While he employed the words, “related” and “related back,” Dr. Burns explained he believed claimant’s present problem with carpal tunnel syndrome was caused by her original injury at the toll booth. The “injury” became worse due to her constant use of the computer in her new position. He did not merely assert that the injury was related to her job; he explained how her prior and present work conditions resulted in the injury. Additionally, no evidence proved claimant had carpal tunnel syndrome or experienced symptoms related to that condition prior to her work for employer, and the evidence proved no causes outside her employment contributed to that condition. In this context, Dr. Burns’ opinion could be considered clear and convincing evidence that claimant’s condition was caused by her work.
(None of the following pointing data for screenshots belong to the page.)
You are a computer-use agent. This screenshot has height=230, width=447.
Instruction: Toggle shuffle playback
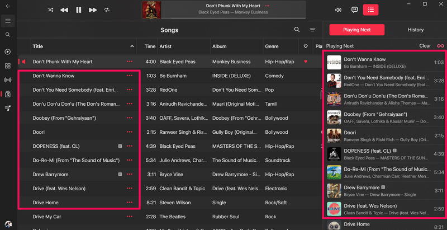coord(50,10)
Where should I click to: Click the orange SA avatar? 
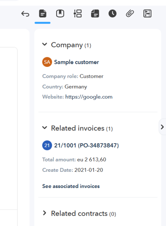[47, 62]
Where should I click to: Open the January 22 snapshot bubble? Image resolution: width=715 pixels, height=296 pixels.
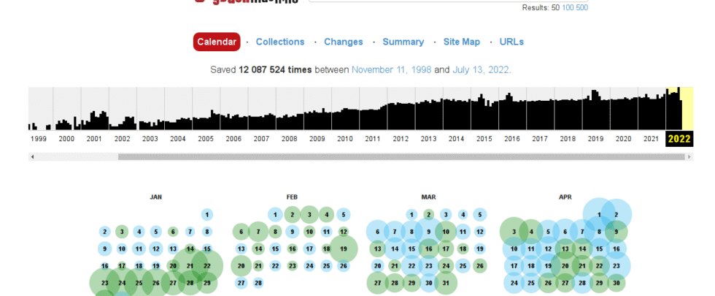coord(207,266)
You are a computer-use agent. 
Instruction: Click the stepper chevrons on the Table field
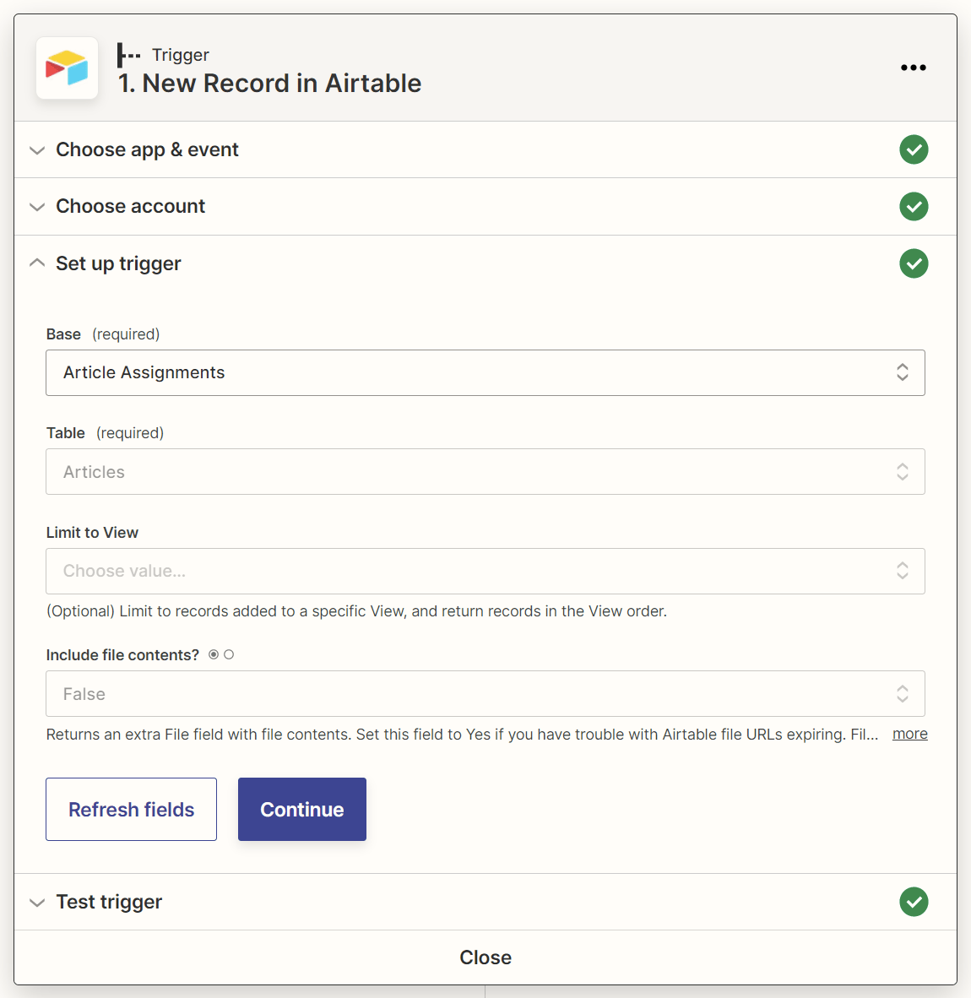[x=902, y=471]
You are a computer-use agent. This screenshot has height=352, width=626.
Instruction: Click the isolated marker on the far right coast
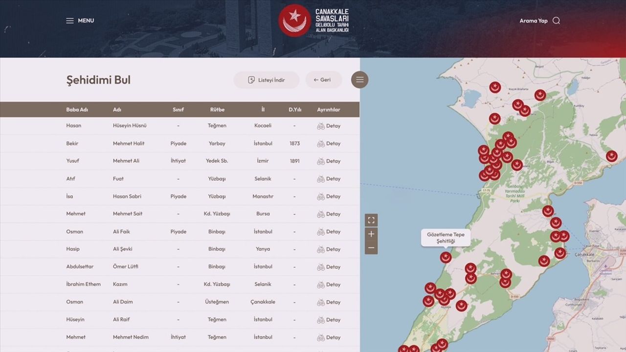point(612,155)
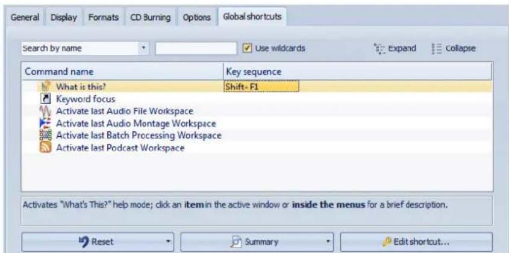Image resolution: width=509 pixels, height=253 pixels.
Task: Click the Audio Montage Workspace icon
Action: (45, 123)
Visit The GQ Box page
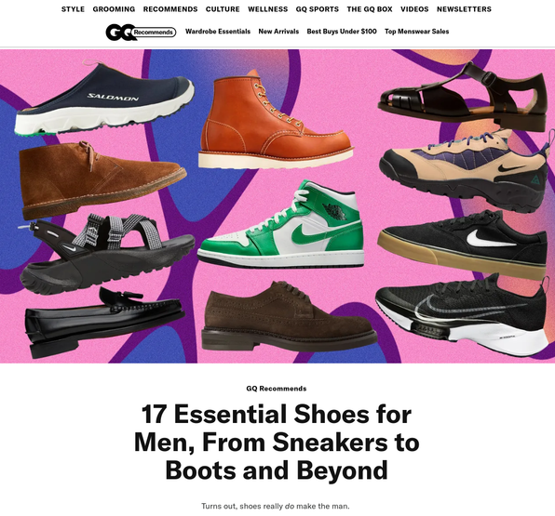Image resolution: width=555 pixels, height=516 pixels. pos(370,9)
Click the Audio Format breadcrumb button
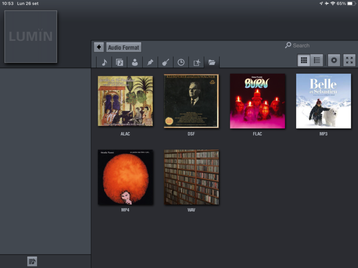 pos(124,47)
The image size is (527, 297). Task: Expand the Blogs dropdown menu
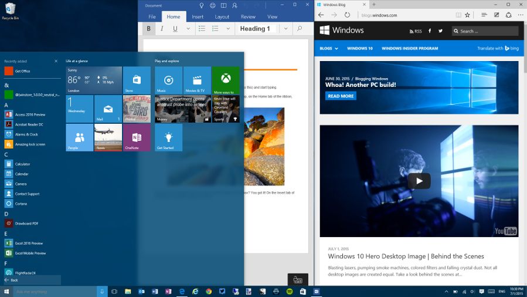(x=328, y=48)
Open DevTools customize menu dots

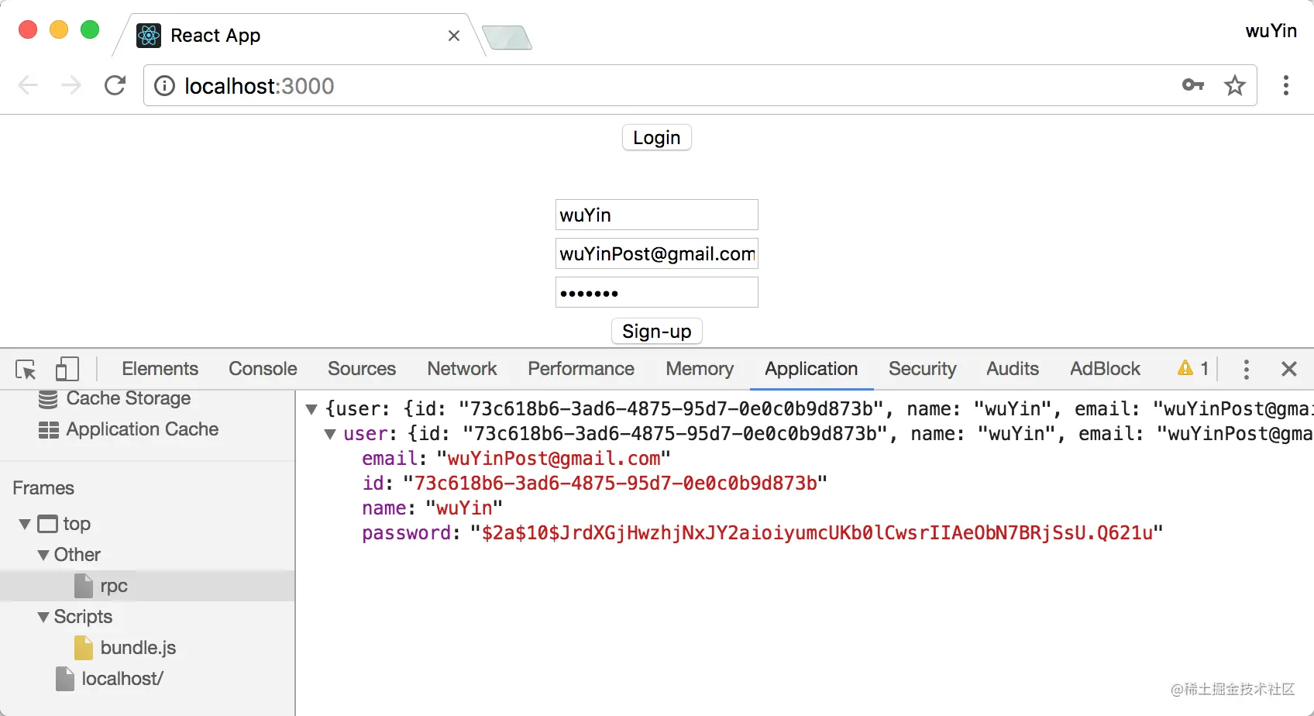click(x=1247, y=370)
“We will not substitute form over substance by requiring a physician to use magic words . . . when the record is void of any evidence of non-employment factors responsible for [the condition].” Island Creek Coal Co. v. Breeding, 6 Va. App. 1, 11-12, 365 S.E.2d 782, 788 (1988). As Commissioner Diamond said in the dissent, “[t]he Commission should not require the use of talismanic words to find causation.”

We are cognizant of the standard of review. However, the commission did not properly evaluate the evidence in this case. Rather than viewing Dr. Burns’ medical opinion in its entirety, the commission addressed only his use of the word, “related,” in its decision. We cannot affirm a decision that emphasizes the use of one word to the exclusion of considerations of the context within which the word is used and other evidence in the record.

II. Period of Disability

We now turn to the question of whether claimant is entitled to disability from April 11, 2000, the date of surgery, until October 2, 2000, the date when claimant returned to work. The deputy commissioner found the medical records do not support any period of disability. The commission did not consider disability.

In order for us to review a decision of the commission, the commission must make a finding, even if the deputy commissioner previously made a factual ruling. See Goodyear Tire & Rubber Co. v. Pierce, 5 Va. App. 374, 377, 363 S.E.2d 433, 434 (1987). As the commission did not address claimant’s appeal of the deputy’s finding that the evidence showed no period of disability, we must remand this issue for further findings by the commission.

For the reasons stated above, we reverse the commission’s opinion and remand for the commission to determine if the entirety of the medical evidence is sufficient to show causation. The commission also must make a finding regarding the period of disability, if causation is found.

Reversed and remanded.


[1] Code ??65.2-401, “Ordinary disease of life” coverage, reads:

An ordinary disease of life to which the general pubic is exposed outside of the employment may be treated as an occupational disease for purposes of this [Workers’ Compensation] title if each of the following elements is established by clear and convincing evidence, (not a mere probability):

1. That the disease exists and arose out of and in the course of employment as provided in ??65.2-400 with respect to occupational diseases and did not result from causes outside of the employment, and

2. That one of the following exists:

a. It follows as an incident of occupational disease as defined in this title; or

b. It is an infectious or contagious disease contracted in the course of one’s employment in a hospital or sanitarium or laboratory or nursing home as defined in ??32.1-123, or while otherwise engaged in the direct delivery of health care, or in the course of employment as emergency rescue personnel and those volunteer emergency rescue personnel referred to in ??65.2-101; or

c. It is characteristic of the employment and was caused by conditions peculiar to such employment.